◆ EXTRAIT CITÉ:
....
Hypothèse pathétique, slogan à la ramasse, fable populiste, ce syntagme Mélenchon PM ? À n’en pas douter, c’est un signal fort qui dérange en se montrant, mais pas encore un signe qui fait sens. Peut-on lui en trouver un, si on entend par Mélenchon PM une "idée régulatrice" (Kant) impliquant le discours du "comme si" ?
Il s’agirait donc de mettre en œuvre une stratégie de l'illusion, toujours nécessaire à l’action populaire, et plus précisément à son engagement. On conviendra alors que l'imagination de l’UP & Co. est le véritable maitre d'œuvre de cette idée régulatrice, et qu’il n’y a pas vraiment de maître d’ouvrage. Oui, la raison pratique de l’UP & Co. n’est qu’une puissance d'imagination - qu’elle vise une Fédération ou une Coalition de ladite Gauche.
Sous quelle condition affective l’idée régulatrice Mélenchon PM peut-elle agréger l’imagination politicienne des Trembleurs, des Rageurs et des Abstentifs qui se sont reconnus "à gauche" lors des élections présidentielles ? Voici un tableau sommaire des affectés :
1. Les Trembleurs
a) les ayant-voté Mélenchon par efficacité ou stratégie, mais qui ont tremblé devant la montée sondagière et merdiatique de la "petite bête". Cette variété de castors compte 3 millions d’individus qui pourraient s’engager avec l’idée "claire" Mélenchon PM.
....
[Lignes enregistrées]
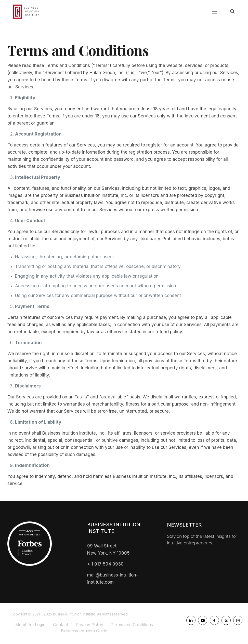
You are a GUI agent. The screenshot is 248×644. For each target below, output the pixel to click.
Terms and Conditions (132, 625)
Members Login (30, 625)
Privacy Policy (89, 625)
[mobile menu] (215, 11)
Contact (60, 625)
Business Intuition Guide (84, 631)
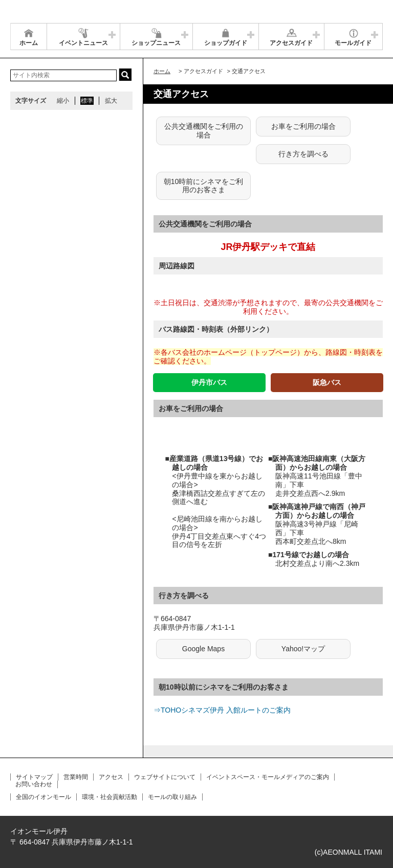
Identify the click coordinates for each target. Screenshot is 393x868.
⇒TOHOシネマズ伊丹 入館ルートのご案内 (222, 710)
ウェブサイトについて (165, 777)
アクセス (111, 777)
....
◆ CONSIGNE: Dans l'extrait sur l'hypothèse Mélenchon PM, relevez les groupes d'électeurs « à gauche » dont l'idée régulatrice pourrait agréger l'imagination politicienne.

◆ RÉPONSE COMPLÈTE: Les Trembleurs, les Rageurs et les Abstentifs.